**Document passage**
Begin

Proper time

The proper time $τ$ is the time measured by an observer $O$ (which can just be a particle) who “stands still” in space relative to a coordinate system. For example, if I am standing still on the surface of the Earth one meter away from a tree (where I am standing still and not moving away from the tree) where the origin of a coordinate system $x^i$ is located at the tree (and the coordinate system is fixed at that location), I will measure the proper time in my reference frame. Any other observer $O'$ who is moving at a relative velocity away from the tree will measure a time $t'$ which is longer than $τ$.

Suppose an observer $O'$ moves away from the origin of the x-coordinate system through space (along the $x^1$ dimension) and time (along the $x^0=ct=t$ dimension). We can imagine someone at point A who does not move through any of the spatial dimensions $x^1$, $x^2$, and $x^3$. Because he does not move through any of the spatial dimensions in the x-coordinate system, he is traveling through the time dimension $x^0$ at the speed of light and he is measuring the proper time $τ$. What about the observer $O'$ who is moving through the spatial dimension $x^1$ in the x-coordinate system at a velocity $v$ away from $O$? The observer $O$(who is stationary at point A) measures $O'$ traveling a distance$x^1$ in a time $t$. Because $O'$ is moving through the spatial dimension $x^1$ in the x-coordinate system, he measures the time $t=γt$ between A and B. (He also measures a different “x coordinate” which will be $y^1$.) In other words, $O'$ will measure that it took him less time to go from A to B; $O$ will measure that it took $O’$ a longer time $t$ to go from A to B.

End

**Record list**
Begin

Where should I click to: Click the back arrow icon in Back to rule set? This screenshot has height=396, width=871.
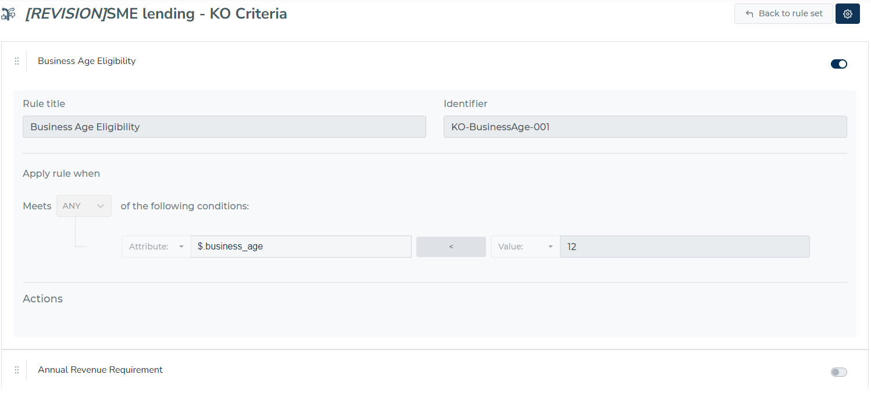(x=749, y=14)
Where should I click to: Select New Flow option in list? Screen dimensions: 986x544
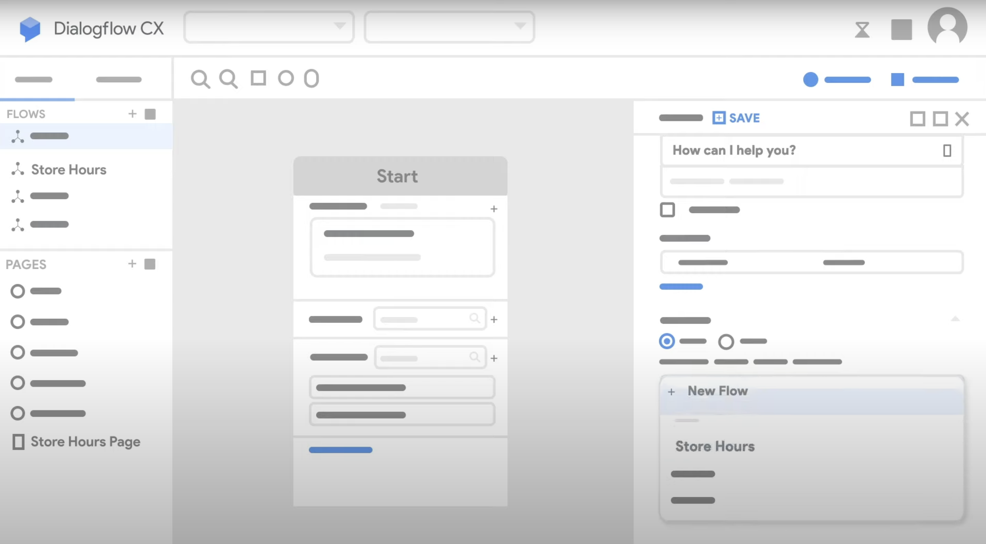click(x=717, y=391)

End
Begin

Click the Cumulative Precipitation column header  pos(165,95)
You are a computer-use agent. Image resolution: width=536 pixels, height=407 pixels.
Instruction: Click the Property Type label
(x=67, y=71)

End

**Task objective**
Please reproduce the stretch of the proper time passage above from "The proper time $τ$ is" through "longer than $τ$.", word for word.

**Solution to this task**
The proper time $τ$ is the time measured by an observer $O$ (which can just be a particle) who “stands still” in space relative to a coordinate system. For example, if I am standing still on the surface of the Earth one meter away from a tree (where I am standing still and not moving away from the tree) where the origin of a coordinate system $x^i$ is located at the tree (and the coordinate system is fixed at that location), I will measure the proper time in my reference frame. Any other observer $O'$ who is moving at a relative velocity away from the tree will measure a time $t'$ which is longer than $τ$.